И столько муки, столько невыносимого страдания в глазах!
Несчастный – этот тонущий в воде скелет – что-то шепчет при нашем проходе.
– Что ты, милый? – нагибается к нему доктор.
– Поскорей бы! Поскорей бы уж, говорю! Дали бы мне чего, чтобы поскорее! – едва можно разобрать в лепете этого задыхающегося человека.
– Ничего! Что ты! Поправишься! – пробует утешить его доктор.
Еще большая мука отражается на лице больного. Он отрицательно качает головой.

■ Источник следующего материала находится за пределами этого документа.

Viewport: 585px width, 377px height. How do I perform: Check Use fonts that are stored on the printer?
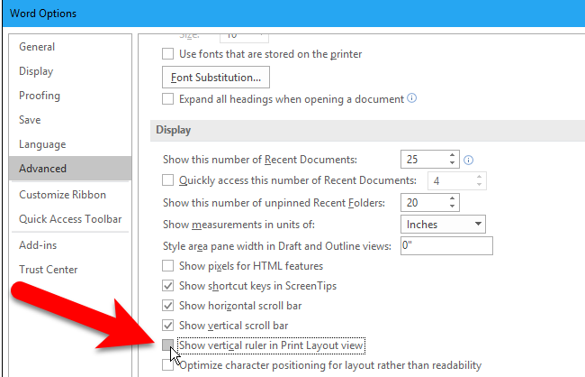[x=167, y=54]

Тяжело вообще видеть приговоренного к смерти человека, а приговоренного к смерти здесь, вдали от родины, от всего, что дорого и близко, здесь, где ни одна дружеская рука не закроет глаза, ни один родной поцелуй не запечатлеется на лбу, – здесь вдвое, вдесятеро тяжелее видеть все это.
Вот больной, мужчина средних лет, ранняя проседь в волосах. Красивое, умное, интеллигентное лицо.
Чем он болен?
Не надо быть доктором, чтобы сразу определить его болезнь по лихорадочному блеску глаз, по неестественно-яркому румянцу, пятнами вспыхивающему на лице, по крупным каплям пота на лбу.
Это ссыльнокаторжный из бродяг, не помнящий родства, учитель из селения Владимировки.
– Вы и в России были учителем?
– Был и учителем… Чем я только не был! – с тяжелым вздохом говорит он, и печаль разливается по лицу.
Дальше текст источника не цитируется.